Ответ не заставил себя ждать. Спустя несколько секунд тараторящий без умолку Уллик вдруг осекся на полуслове и, остановившись, обвел своих товарищей ошалелым взором. Едва Доггинз успел спросить: «В чем дело?», как он заведя глаза, свалился к их ногам с побелевшим враз лицом. Найл не мешкая нагнулся и приподнял ему голову. Лицо Уллика уже испачкала молочно белая пена.
У остальных вид был тоже бледный, усталый. Заметив, что Доггинз часто моргает, с трудом превозмогая осоловелость, Найл понял, что к чему. Просто растение перестало передавать искры жизненной силы, оставив их на милость наркотических паров.
Найл стащил с Уллика заплечный мешок и подал Милону.
– Жнец отдай Симеону, а сам неси мешок, – повернулся к Манефону. – Помоги-ка поднять. Придется его нести.
У Манефона вид тоже был не ахти какой, но он держался за счет недюжинной физической силы. Не говоря ни слова, он нагнулся, подхватил Уллика под мышки и поднял на ноги. Затем взвалил его обмякшее тело себе на широченное плечо.
– Надо поспешать. Давайте возьмем вон туда, – он указал в направлении, где лес подступал ближе всего. Они двинулись полным ходом, топча ломкие стебли. Пробирались тяжело, с одышкой. Впечатление было такое, будто растительность нарочно цеплялась за щиколотки. В глазах переливчато рябило, и вообще самочувствие было, как у пьяного, к которому уже подступает похмелье. Вперед гнало единственное желание достичь кромки леса и выбраться из этой льнущей глянцевитой зелени, чей медвяный аромат казался теперь отвратительным.
И тут неожиданно идти стало легче. Оказывается, под ногами был уже упругий дерн, а до деревьев оставалось не больше сотни метров. Найл бросил на землю заплечный мешок, сам сел, стиснув голову между колен. Манефон сронил с плеча Уллика и сам рухнул ничком на траву. Последним из ядовитой зелени выдрался Доггинз; выйдя на дерн, он потерял равновесие и упал на все четыре. Затем высвободился из лямок своего ранца, перевернулся на спину и замер, раскинув руки.
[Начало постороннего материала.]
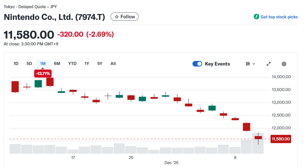Switch to YTD time range
Viewport: 304px width, 167px height.
point(72,63)
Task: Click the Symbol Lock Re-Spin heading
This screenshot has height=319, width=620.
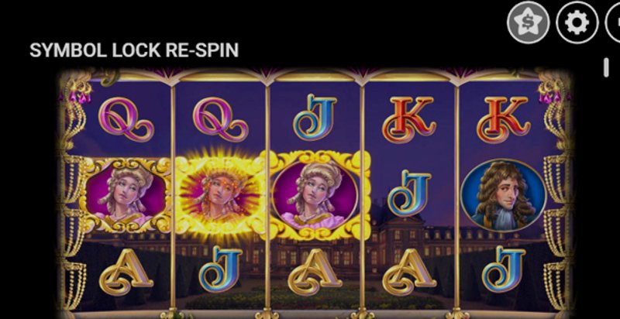Action: [x=134, y=50]
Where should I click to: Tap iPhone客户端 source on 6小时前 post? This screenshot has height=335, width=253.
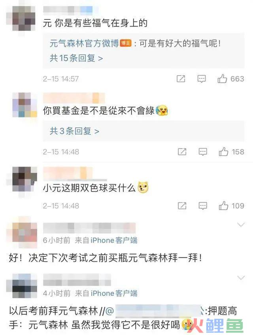pos(114,240)
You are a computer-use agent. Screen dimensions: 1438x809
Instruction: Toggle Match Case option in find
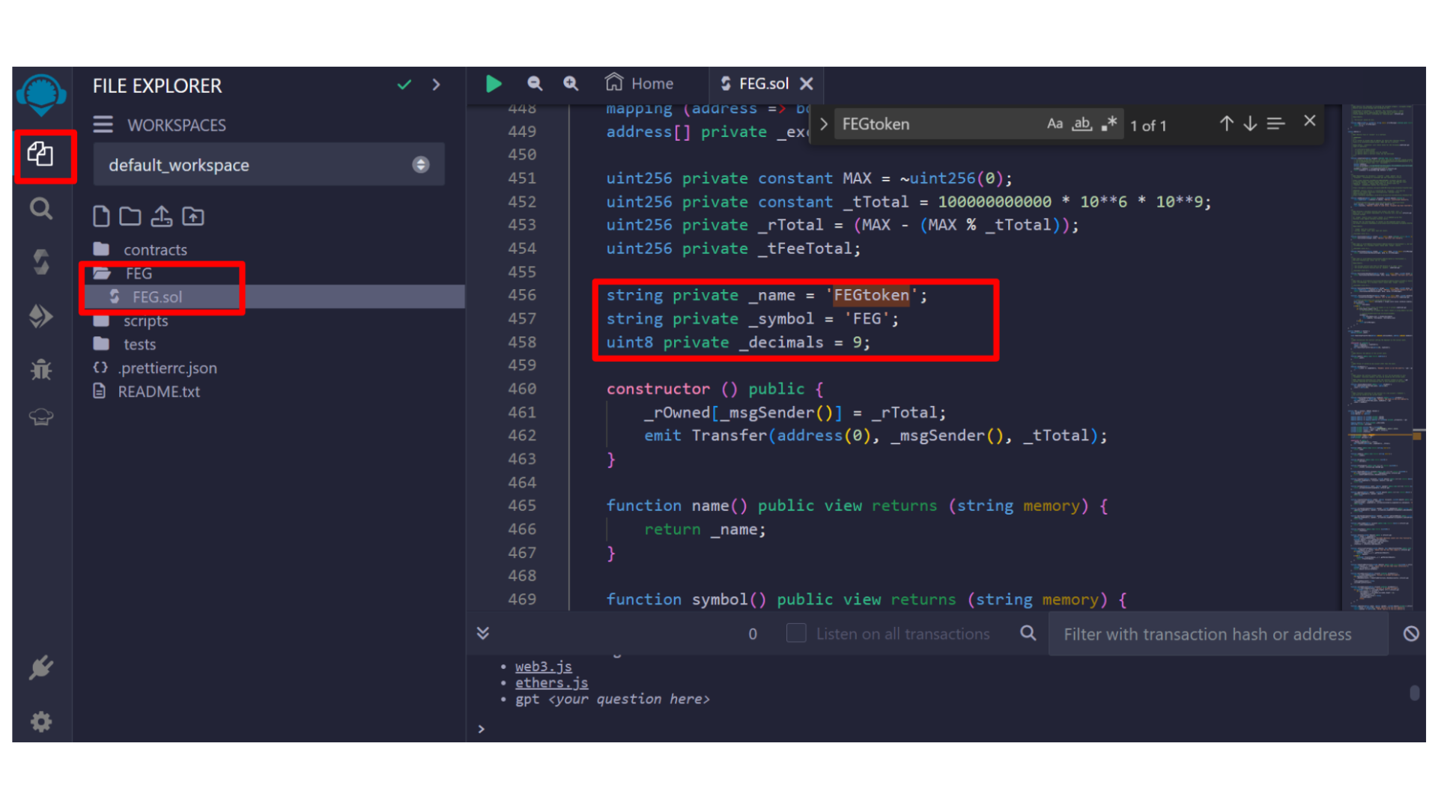(x=1055, y=124)
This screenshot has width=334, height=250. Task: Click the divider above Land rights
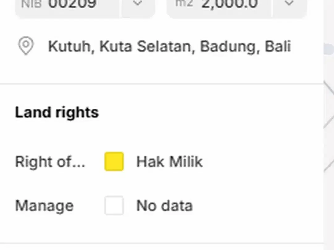click(x=162, y=84)
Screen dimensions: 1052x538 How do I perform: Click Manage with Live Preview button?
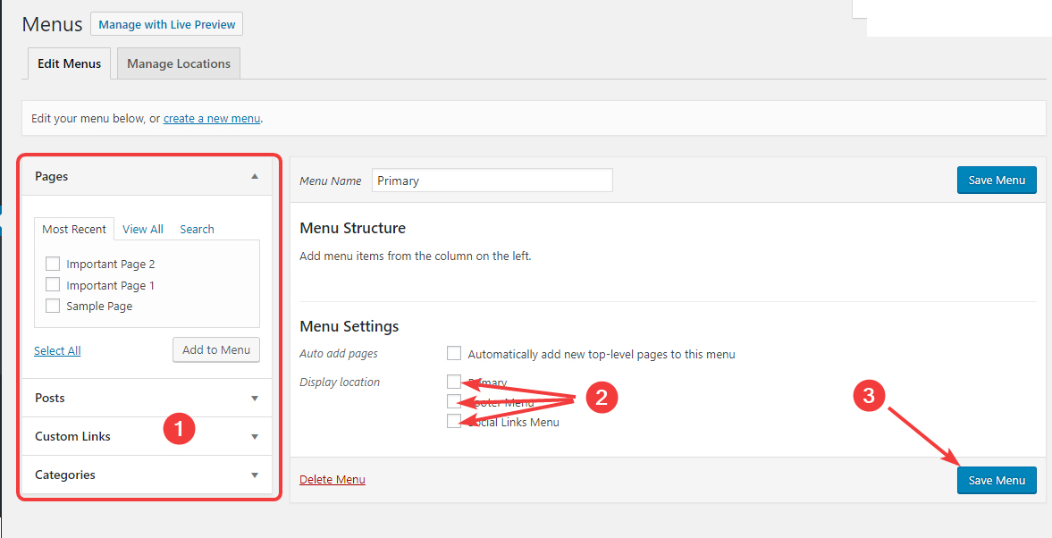(x=167, y=24)
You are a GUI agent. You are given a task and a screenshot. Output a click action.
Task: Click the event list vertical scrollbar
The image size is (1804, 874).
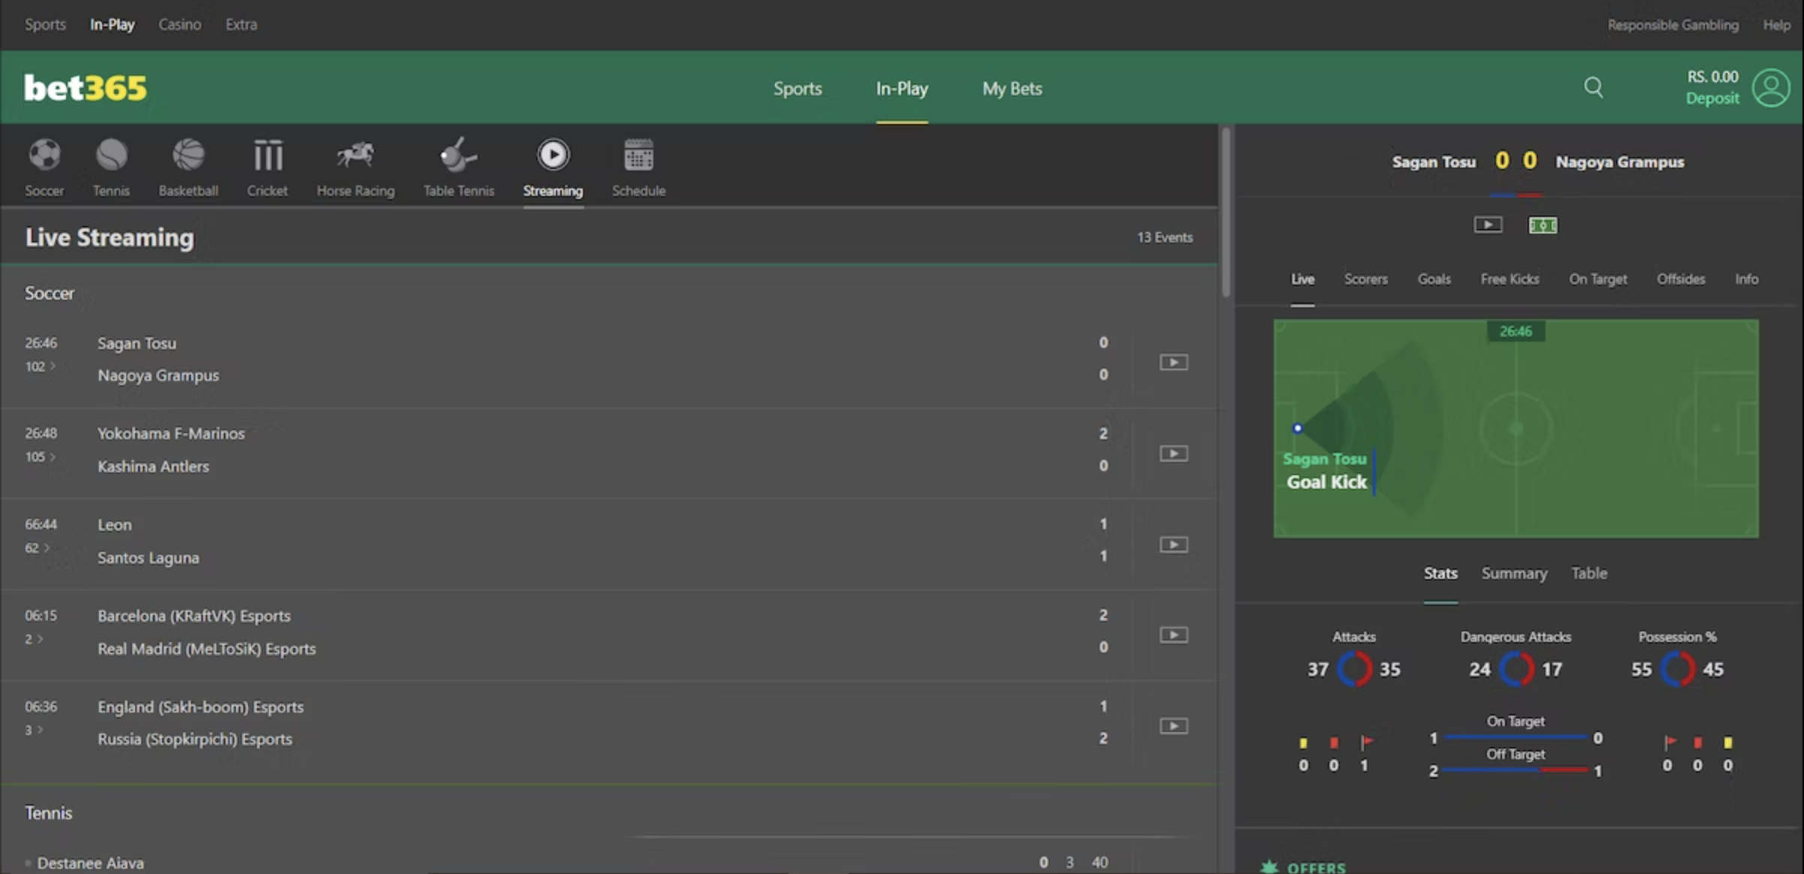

Так они пролежали, вероятно, минут десять, пока не стала досаждать полуденная жара. Тогда Найл кое-как вынудил себя перебраться под сень ближайших деревьев. Вскоре его примеру последовали остальные; Уллика перетащил Манефон, подхватив под мышки. Найл присмотрел невысокое дерево с гладким серебристым стволом и сел, привалившись к нему спиной. Крона из широких – в ладонь – зеленых и красных листьев затрепетала, словно сквозь них прошел ветер. Закрыв глаза и успокоившись, Найл ощутил бодрящую, живительную свежесть, как если б сидел под брызгами благодатного водопада. Раскрыв глаза, он понял, что дерево способно сеять брызги жизненной энергии, как та дурманящая трава.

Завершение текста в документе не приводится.